Thomas A. Edison said, “I have not failed. I’ve just found 10,000 ways that won’t work.”
If this attitude prevailed, we would have better employees, better relationships, a more productive society, and most of all extremely successful young learners.
When you first started cycling, did you not fall?
When you first started cooking, did you not mess up?
When you first started learning to play a sport, how long did it take for you to make the first goal/shot?
If your teacher/parent had treated you harshly every time you fell from the cycle, you would never have probably learned well.
If your parent/sister/teacher/brother ran beside you while cycling knowing you would fall, and they were there to help you get up after you fell, or just to prevent major accidents, that is when you learned well, building confidence in yourself.
A young child needs the same level of security blanket knowing someone will be there to help if they need it. But they do not need someone to judge them when they make mistakes. Example- When the child is given a material to play with, they generally make mistakes initially.
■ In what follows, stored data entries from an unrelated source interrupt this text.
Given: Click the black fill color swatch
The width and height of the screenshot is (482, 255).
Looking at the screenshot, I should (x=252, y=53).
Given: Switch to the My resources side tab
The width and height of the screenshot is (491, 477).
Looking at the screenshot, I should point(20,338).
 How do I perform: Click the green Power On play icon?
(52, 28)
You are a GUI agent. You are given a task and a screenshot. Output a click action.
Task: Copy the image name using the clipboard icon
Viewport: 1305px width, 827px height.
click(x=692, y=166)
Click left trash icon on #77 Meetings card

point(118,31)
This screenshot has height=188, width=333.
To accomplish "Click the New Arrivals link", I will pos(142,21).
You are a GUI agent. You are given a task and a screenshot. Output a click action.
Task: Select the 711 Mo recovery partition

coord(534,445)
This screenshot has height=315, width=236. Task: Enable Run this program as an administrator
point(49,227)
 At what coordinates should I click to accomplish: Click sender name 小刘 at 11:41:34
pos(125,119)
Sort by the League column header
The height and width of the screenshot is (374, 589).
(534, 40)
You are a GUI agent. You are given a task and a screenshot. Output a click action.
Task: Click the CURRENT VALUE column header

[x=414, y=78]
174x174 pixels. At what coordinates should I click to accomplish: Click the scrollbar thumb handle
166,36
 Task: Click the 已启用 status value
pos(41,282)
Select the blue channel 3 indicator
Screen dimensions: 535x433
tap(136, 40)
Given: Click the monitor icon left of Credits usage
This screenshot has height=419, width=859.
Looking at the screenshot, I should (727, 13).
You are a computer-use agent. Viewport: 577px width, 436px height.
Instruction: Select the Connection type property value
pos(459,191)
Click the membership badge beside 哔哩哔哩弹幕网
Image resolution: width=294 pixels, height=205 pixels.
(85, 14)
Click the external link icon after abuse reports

It’s the duty of parents to correct the mistakes rather than judge the child.
When parents walk into a new school with their child for admission, it is natural for them to show the principal what the child is good at. The parent feels the child will be judged based on this, and hence is anxious about the child’s performance.
Why does a parent want to ensure that their child never fails? It is because every parent wants their child to succeed in phases of life. So if a child is “successful”, you would find a parent/school taking credit for it, saying we helped him or her. A child who is left to himself or herself learns by falling, making errors, and correcting themselves. We find more often than with affluent parents, who have the resources and time to watch every move of their child, the child often finds few opportunities to learn on his/her own.
The schools on the other hand also watch the child closely and help in overcoming the mistakes made by the child. It is obviously much easier for schools to work with children who already have the “required” skills acquired by rote learning or any other way. So that the teachers do not have to expend energy teaching them too much.
With so much pressure from one side and anxiety on the other, the child is set up for failure
Once the parents let go of this anxiety and the school stops judging, the child also sheds his fear of failure and becomes more experimental and enjoys his or her learning process.
In Early Years, the children are confident, having no memories of failure and hence nothing draws them back. They are eager to learn new things every day. All that is needed is to allow them to keep experimenting and give them concrete self-learning experiences that will not have any fear of failure attached to them. With self-correcting materials, children correct their own mistakes and proceed gleefully to the next step, having drawn from the mistakes and experiences.
However, if it is required for an adult to step in each time to correct their learning process, then they are being ready for a non-self-learning process, always looking up to an adult for correction and future learning.
Research proves children have a constructive mind. They build on the experiences they have. Every mistake they make is an experience, and an opportunity to learn. Then why do we as adults/ teachers/ parents deprive children of opportunities to make mistakes?
When children make mistakes, our job is not to judge them, but encourage them for problem-solving through repeated actions. Our job as teachers is to provide children with the right environment that has opportunities to make constructive mistakes that help them learn and develop necessary skills.